The upper half of Fig. 7 shows simulations for the first four higher-order fractal modes (m = 2–5) associated with the 4-sphere aperture topology. Calculated values of ${|{{\gamma_m}} |^2}$ associated with each mode are also given, and the computational process for identifying higher-order fractal modes can be found in Methods and Materials. Note that, because the aperture for the four-sphere resonator is substantially larger than that for three close-packed spheres, the round-trip losses for the m = 2–4 modes of Fig. 7 are actually lower than that for the fundamental mode associated with the close-packed, 3-sphere aperture . Not surprisingly, therefore, experiments repeatedly observed quasi-rectangular fractal laser modes up to 5th order, as shown by the images in the lower row of Fig. 7 (panels (e)-(g)). A clear trend is evident in the high-order modes for the 4-sphere aperture—namely, the number of intensity nulls along the vertical coordinate (y) increases with mode order m. This is also true of the TEM family of Gaussian modes, which suggests that the number of nulls along the y coordinate may provide a reasonable metric for assigning fractal mode numbers when the mode order is low.

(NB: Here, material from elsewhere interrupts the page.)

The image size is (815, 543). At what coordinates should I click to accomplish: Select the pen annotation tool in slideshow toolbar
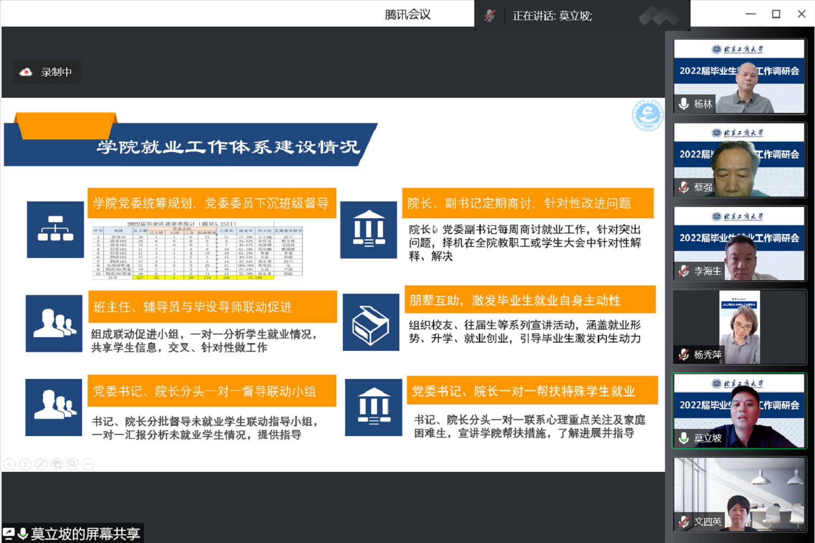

At first glance, the m = 2 mode at upper left in Fig. 7 does not appear to be a higher-order mode because of its similarity to the fundamental mode of Fig. 6. However, calculations demonstrate that the electric field in the mode identified as second-order in Fig. 7 switches in polarity in passing through the null. Therefore, the mode is odd in parity whereas the fundamental (m = 1) mode of Fig. 6 exhibits even parity, which is similar to the relationship between the TEM00 and TEM01 Gaussian modes. Interestingly, the round-trip loss for the m = 2 mode is actually slightly lower (by 0.3%) than that for the mode of Fig. 6 identified as the “fundamental”. Also, the difference in the eigenvalue phase (for the same wavelength) between the two modes is 5 mrad which corresponds to a resonant wavelength shift of ∼300 MHz, considerably smaller than the 375 GHz free spectral range of the microresonator. Therefore, these two fractal modes are nearly degenerate in frequency, and we conclude that the resonator behavior for this mode is analogous to that of two coupled oscillators having a lowest-order state in which the oscillators are out-of-phase by π radians. The simulated m = 6 mode (not shown in Fig. 7) also has odd parity, but the other modes of Fig. 7 are all even in parity.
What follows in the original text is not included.